David Cai | Blog

Webpack: Pack Your Web Assets

Sat Aug 22, 2015

Webpack

I just had a presentation to introduce Webpack to our UI Guild in my company. Webpack is a module bundler to pack all kinds of web assets (JavaScript, styles, images, HTML partials, etc.) into one or more bundle JS files.

Here is my presentation.

I should have highlighted the difference between Webpack and Require JS. Some developers are confused by these two tools.

  • Require JS (without using any plugin) sends a separate HTTP request to retrieve each dependency module.
  • However, Webpack is a pre-processor that bundles all required modules into one file before the bundle file is downloaded to users’ browsers.
  • Require JS apps load dependency on demand, but complicate apps with many dependencies tend to send a lot of requests which might impact performance.
  • Webpack merges dependencies into one or more files, so the number of HTTP requests will be dramatically reduced, however, the initial download payload might be big. Webpack can be fine tuned to find a balance between the number of requests and download file size.
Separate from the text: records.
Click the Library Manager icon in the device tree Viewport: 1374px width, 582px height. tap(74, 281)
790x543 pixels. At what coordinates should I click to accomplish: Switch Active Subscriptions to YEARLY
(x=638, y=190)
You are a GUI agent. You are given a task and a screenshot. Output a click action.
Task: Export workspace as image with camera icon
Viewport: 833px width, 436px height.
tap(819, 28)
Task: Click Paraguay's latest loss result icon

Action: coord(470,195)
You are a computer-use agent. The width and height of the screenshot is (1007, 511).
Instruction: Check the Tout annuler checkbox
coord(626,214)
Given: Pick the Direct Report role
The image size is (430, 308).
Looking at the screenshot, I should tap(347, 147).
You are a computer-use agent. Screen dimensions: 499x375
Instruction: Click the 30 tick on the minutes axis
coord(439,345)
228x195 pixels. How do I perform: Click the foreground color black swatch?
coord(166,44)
I love how we can use Webpack to leverage Common JS module system to encapsulate dependency declarations in their requiring modules instead of flattening the dependency graph in the index.html.
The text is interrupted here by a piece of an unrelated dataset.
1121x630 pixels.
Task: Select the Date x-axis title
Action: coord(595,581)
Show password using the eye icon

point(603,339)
Moreover, because tasks such as packaging, minification, source mapping, and transpiling can be done in Webpack, Gulp/Grunt scripts will be greatly simplified. And, we probably don’t even need Bower since almost all JS libraries can be installed from NPM.
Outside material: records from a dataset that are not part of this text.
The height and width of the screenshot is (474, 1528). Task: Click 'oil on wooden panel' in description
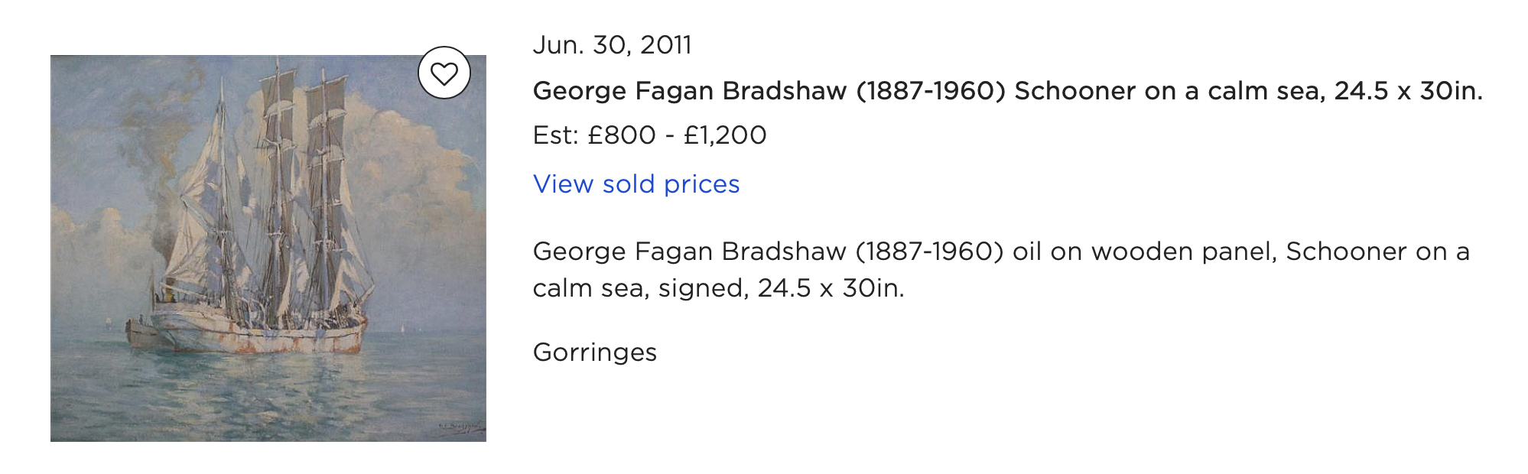pos(1145,252)
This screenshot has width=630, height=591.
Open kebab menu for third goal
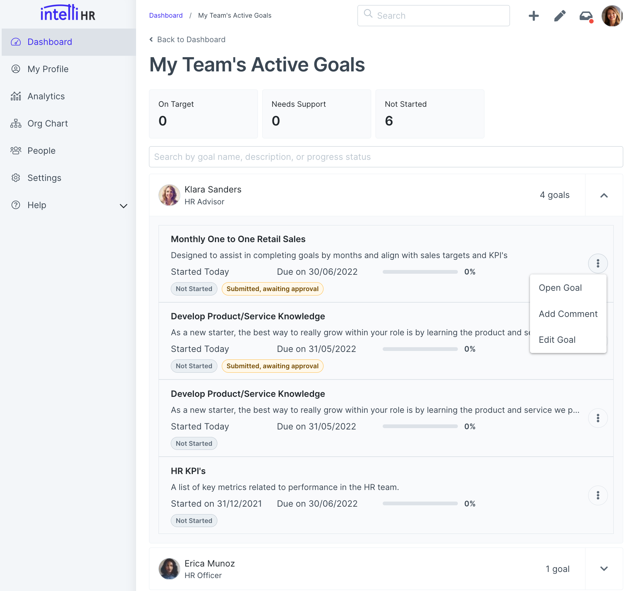click(598, 418)
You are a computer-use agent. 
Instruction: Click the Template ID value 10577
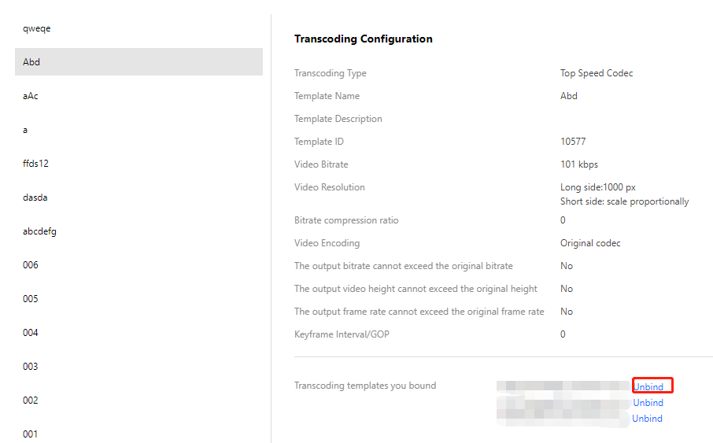click(x=573, y=142)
Something remained to be tested are:

  • How will Webpack solve library version conflicts? For instance, if Module A requires Angular 1.3 and Module B requires Angular 1.4, whether and how will Webpack help us solve the conflict? (Bower forces developers to manually resolve conflicts.)

  • UI Performance. With Webpack, style sheets will be imported through dynamically injected <style> tags, will this introduce flickering in UI? We have to test it.

I will come back to these questions once I run some tests.